[Source passage Boundary: Start]

OPINION: Repeal of the 80th percentile rule is the change Alaska needs

To obtain change without changing is impossible.

For years, we’ve heard from Alaskans that health care costs need to change. They are too high. Nothing is being done about it. No one can stop this pricing spiral.

According to the Health Care Cost Institute (HCCI) June 2023 report, Anchorage ranks third in the nation for health care costs, with prices similar to those found in San Francisco.

The repeal of the 80th percentile rule, which took effect on Jan. 1, 2024, is the type of change that can make a real impact on those high costs. The 80th percentile rule is intended to protect patients from surprise billing, which occurs when medical providers bill a patient for the difference between the amount they charge and the amount that the patient’s insurance pays.

When the 80th percentile rule was established in 2004, it stipulated that health plans must pay at the eighth highest rate out of 10 rates submitted, or billed charges if lower than the eighth highest rate. The higher the bill is, the higher the amount a health care provider is paid.

While the 80th percentile rule served its purpose in protecting consumers from surprise billing, it also meant providers could artificially inflate their rates in an endless chase to the top.

This is because there are no regulations that govern or place caps on what providers can submit to health plans for payment. Insurers like Premera were required to pay the 8th highest rate to non-contracted providers. So why, as a health care provider, would you contract with a health plan at all if you could handpick your reimbursement rate? For you, the sky’s the limit.


Now, I spent many years managing underwriting teams — the teams responsible for the complex calculations that determine insurance rates — so I’m a numbers guy. And what I can tell you is the numbers under the 80th percentile rule simply aren’t sustainable.

One way we can measure the increase in cost is by using medical cost trends. Medical cost trend is how much we anticipate treatment costs will grow year-over-year and is one of the factors we use to set premiums. Our data shows the average medical service cost trend in Alaska for out-of-network providers under the 80th percentile is 4%, while it’s 1.8% for in-network contracted services.

When we look at our 2022 claims data, I’m shocked. Why should something like a mammogram cost $1,200 out of network in Alaska, but only $105 out of network in Washington? This is standard preventive care. Why should a COVID-19 antigen test come in at $139 out of network in Alaska but only $40 out of network in Washington? This is a simple, quick test.

The cost of living in Alaska is high, but to me, that seems preposterous. There is no regulation, ruling or governing body keeping health care costs in check. On the flip side, health plan rates are developed with both federal and Alaska Division of Insurance oversight.

Without the inflationary impacts of the 80th percentile rule, Premera:

• Filed a 2.5% reduction for 2024 employer premium rates

• Worked with the Division of Insurance to establish new reimbursement rates for out-of-network providers at 185% of Medicare

• Committed to maintain all current in-network provider contracts until 2025

But since the repeal was announced, we’ve heard from providers across the state who claim this will result in such a drastic pay cut for them that they won’t be able to stay in business.

Let’s take a look at the numbers in a story we’ve heard several times in the news. One registered nurse says with the repeal of the 80th percentile rule, she will take a 70% pay cut. What that math tells us is that before the repeal, she was being paid at a rate that is at least 600% of Medicaid. Why should providers like that keep fattening their pocketbooks while Alaskans bear the brunt of their exorbitant costs?

[Source passage Boundary: End]

• [Check your understanding]:
1. From the opinion piece, write out the part that opens with the words containing "This is because" and closes with "sky’s the limit.".
2. In the opinion piece, why could providers inflate their rates in "an endless chase to the top" under the 80th percentile rule? Answer in one to three sentences.

[Supplied information Boundary: Start]

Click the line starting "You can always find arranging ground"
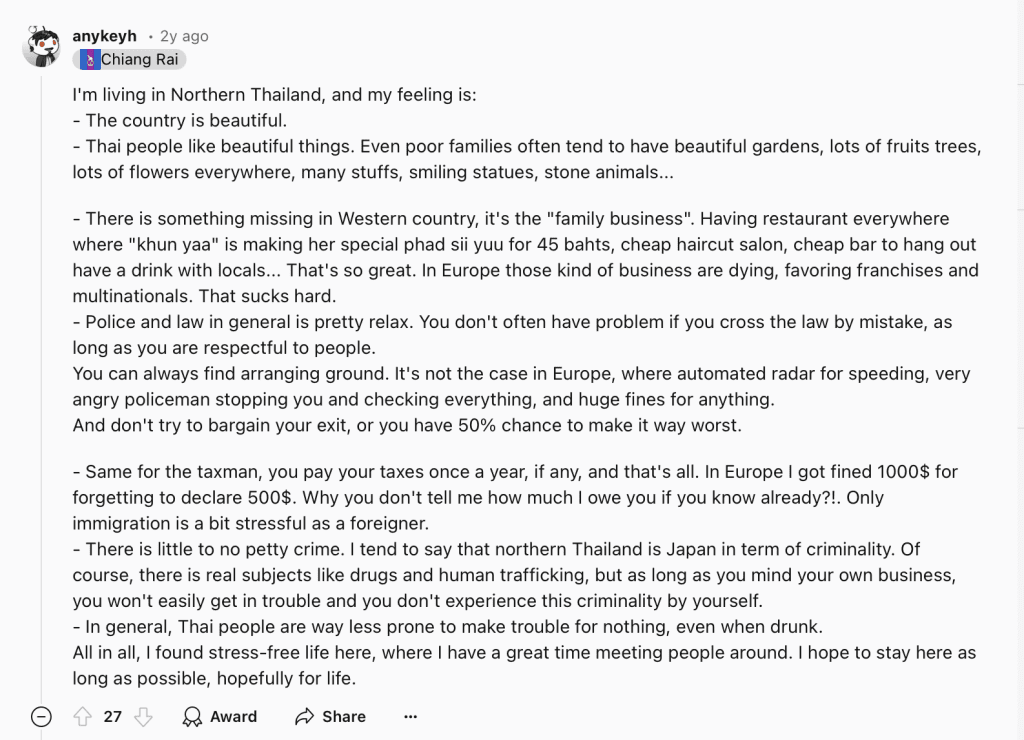Image resolution: width=1024 pixels, height=740 pixels. point(520,374)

[Supplied information Boundary: End]

• [Answers to the exercise]:
1.
This is because there are no regulations that govern or place caps on what providers can submit to health plans for payment. Insurers like Premera were required to pay the 8th highest rate to non-contracted providers. So why, as a health care provider, would you contract with a health plan at all if you could handpick your reimbursement rate? For you, the sky’s the limit.

2. No regulations governed or capped what providers could submit to health plans for payment, yet insurers such as Premera had to pay non-contracted providers the eighth highest rate. Because a higher bill meant a higher payment, providers could effectively handpick their reimbursement rate instead of contracting with a health plan.